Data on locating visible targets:
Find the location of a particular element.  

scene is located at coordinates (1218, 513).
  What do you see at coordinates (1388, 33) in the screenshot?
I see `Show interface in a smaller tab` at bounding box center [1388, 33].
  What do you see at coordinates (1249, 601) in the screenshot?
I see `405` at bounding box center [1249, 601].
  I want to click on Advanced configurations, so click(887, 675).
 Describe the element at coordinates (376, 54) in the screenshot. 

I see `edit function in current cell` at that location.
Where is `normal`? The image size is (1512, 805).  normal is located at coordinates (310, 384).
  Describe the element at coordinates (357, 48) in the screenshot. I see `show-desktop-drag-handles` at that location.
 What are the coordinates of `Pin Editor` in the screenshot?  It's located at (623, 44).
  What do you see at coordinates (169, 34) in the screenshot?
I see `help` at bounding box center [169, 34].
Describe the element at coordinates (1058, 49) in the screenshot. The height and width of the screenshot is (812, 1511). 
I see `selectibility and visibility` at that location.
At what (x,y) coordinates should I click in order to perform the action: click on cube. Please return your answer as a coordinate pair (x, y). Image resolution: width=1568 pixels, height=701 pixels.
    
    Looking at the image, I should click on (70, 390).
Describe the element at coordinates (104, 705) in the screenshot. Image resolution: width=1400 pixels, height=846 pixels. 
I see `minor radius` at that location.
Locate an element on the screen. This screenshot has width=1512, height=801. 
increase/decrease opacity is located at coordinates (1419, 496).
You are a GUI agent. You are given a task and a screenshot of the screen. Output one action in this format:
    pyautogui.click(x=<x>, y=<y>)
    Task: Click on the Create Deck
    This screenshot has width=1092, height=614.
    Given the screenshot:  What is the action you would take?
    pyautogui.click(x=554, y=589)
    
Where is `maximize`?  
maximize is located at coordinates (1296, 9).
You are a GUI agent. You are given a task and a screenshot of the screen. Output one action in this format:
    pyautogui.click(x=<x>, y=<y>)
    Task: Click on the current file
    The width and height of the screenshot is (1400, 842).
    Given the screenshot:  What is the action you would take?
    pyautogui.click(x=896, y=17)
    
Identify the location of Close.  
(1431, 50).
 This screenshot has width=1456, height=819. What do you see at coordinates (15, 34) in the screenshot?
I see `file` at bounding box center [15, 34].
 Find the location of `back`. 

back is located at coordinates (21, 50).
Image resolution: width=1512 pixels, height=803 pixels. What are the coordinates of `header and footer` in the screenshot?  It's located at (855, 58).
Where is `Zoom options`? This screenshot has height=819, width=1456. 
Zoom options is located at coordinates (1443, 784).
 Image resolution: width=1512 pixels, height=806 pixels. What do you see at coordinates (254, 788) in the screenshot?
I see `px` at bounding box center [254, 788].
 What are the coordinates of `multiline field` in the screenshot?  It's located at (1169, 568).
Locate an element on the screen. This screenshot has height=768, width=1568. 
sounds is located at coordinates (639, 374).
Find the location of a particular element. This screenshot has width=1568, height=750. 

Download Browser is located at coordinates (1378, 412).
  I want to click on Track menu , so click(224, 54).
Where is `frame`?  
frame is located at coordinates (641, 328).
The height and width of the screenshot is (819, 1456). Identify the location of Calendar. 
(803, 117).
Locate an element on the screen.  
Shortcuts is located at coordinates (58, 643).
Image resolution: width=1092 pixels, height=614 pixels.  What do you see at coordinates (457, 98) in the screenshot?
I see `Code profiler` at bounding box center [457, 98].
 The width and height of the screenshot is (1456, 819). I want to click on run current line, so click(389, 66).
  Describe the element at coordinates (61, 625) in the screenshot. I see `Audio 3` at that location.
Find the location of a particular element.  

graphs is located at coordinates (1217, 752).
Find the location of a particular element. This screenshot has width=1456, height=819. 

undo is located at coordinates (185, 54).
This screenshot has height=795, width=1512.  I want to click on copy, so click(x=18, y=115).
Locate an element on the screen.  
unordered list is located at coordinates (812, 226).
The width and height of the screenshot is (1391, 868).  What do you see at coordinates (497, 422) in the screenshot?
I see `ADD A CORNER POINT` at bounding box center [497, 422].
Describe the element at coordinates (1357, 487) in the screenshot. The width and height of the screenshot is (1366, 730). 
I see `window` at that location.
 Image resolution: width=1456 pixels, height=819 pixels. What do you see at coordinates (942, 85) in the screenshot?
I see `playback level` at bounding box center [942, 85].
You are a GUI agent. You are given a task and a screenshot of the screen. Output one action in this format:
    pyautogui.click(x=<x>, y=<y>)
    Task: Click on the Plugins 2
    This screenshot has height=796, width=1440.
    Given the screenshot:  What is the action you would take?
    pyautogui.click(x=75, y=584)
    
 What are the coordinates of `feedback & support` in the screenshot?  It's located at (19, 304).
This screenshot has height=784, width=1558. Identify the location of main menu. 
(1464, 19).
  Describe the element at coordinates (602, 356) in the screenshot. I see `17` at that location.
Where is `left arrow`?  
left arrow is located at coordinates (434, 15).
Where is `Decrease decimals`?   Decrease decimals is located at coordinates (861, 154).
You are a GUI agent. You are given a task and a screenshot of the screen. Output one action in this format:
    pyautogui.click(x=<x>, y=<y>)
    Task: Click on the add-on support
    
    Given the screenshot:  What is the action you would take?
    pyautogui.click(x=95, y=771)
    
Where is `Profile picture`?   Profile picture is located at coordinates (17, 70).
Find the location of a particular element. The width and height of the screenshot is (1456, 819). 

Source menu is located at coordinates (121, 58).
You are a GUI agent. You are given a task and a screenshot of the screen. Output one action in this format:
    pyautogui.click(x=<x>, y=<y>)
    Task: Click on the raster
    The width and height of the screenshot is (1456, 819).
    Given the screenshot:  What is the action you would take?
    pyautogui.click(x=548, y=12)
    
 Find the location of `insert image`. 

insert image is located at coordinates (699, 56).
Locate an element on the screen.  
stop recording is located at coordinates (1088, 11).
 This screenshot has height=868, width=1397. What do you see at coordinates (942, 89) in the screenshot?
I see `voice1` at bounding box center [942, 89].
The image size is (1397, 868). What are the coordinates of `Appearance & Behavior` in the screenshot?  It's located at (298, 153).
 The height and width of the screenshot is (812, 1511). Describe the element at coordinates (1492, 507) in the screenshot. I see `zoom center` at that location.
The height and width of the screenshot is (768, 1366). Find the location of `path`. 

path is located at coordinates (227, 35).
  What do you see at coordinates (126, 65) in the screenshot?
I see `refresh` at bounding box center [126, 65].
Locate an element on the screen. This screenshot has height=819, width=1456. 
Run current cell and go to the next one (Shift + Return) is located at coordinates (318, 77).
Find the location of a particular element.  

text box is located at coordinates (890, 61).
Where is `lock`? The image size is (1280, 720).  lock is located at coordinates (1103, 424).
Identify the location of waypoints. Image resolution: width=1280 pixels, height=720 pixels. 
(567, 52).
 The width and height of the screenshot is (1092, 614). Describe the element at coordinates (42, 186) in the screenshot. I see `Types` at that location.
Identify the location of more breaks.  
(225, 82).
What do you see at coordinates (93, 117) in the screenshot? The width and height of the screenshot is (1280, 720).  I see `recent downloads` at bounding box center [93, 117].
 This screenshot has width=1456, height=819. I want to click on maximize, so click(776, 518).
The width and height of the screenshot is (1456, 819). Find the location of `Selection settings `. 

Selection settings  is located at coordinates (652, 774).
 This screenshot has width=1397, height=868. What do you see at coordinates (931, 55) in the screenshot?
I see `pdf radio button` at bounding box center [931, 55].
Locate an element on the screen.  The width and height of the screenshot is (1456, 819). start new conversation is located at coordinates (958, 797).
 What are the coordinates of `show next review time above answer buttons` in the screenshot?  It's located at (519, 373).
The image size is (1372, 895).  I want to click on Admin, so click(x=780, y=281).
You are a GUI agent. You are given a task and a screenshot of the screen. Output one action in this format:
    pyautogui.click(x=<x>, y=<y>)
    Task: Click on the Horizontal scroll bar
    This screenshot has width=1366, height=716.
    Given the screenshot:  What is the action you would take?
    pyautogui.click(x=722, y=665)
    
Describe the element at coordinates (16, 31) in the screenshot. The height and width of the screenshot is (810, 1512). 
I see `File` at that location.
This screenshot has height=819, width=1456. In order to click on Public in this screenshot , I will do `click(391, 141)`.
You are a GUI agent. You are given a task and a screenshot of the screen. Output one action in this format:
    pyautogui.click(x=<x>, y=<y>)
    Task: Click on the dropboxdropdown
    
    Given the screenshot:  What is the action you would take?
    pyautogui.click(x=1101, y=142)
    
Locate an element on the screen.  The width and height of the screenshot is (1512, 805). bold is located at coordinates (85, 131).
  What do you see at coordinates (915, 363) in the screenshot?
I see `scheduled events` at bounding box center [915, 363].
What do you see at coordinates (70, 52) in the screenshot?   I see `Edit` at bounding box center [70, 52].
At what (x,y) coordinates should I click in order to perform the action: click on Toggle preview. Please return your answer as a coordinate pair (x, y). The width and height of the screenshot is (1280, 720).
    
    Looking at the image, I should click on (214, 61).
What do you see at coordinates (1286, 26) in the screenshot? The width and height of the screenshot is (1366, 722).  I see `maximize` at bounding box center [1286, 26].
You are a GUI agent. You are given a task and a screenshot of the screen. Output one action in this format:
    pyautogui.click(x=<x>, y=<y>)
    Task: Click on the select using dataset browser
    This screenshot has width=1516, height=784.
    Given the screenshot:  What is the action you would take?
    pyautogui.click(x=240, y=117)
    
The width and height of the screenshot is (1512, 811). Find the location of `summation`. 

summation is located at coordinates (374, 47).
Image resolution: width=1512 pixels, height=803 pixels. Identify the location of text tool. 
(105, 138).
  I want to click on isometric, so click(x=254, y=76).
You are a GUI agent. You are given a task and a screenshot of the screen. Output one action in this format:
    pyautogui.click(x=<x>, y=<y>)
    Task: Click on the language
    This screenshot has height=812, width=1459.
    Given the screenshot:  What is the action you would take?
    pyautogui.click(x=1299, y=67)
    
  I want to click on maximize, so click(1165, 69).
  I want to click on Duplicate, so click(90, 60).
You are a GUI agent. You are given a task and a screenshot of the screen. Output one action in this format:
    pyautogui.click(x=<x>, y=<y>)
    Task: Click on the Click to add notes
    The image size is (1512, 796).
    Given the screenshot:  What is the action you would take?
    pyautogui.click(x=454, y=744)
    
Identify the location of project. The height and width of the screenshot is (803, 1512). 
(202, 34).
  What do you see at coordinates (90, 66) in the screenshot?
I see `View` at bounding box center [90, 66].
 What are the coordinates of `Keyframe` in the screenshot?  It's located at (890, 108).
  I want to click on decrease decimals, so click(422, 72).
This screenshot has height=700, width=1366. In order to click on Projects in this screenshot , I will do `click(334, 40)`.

▶ [Stated exercise] Rewrite the stretch from the line containing "This screenshot has height=795, width=1512." through the line containing "center [942, 85].", replacing "Describe" with "Identify" and keeping everything else the same.

▶ [Reply to the exercise]
This screenshot has height=795, width=1512.  I want to click on copy, so click(x=18, y=115).
Locate an element on the screen.  
unordered list is located at coordinates (812, 226).
The width and height of the screenshot is (1391, 868).  What do you see at coordinates (497, 422) in the screenshot?
I see `ADD A CORNER POINT` at bounding box center [497, 422].
Identify the element at coordinates (1357, 487) in the screenshot. The width and height of the screenshot is (1366, 730). 
I see `window` at that location.
 Image resolution: width=1456 pixels, height=819 pixels. What do you see at coordinates (942, 85) in the screenshot?
I see `playback level` at bounding box center [942, 85].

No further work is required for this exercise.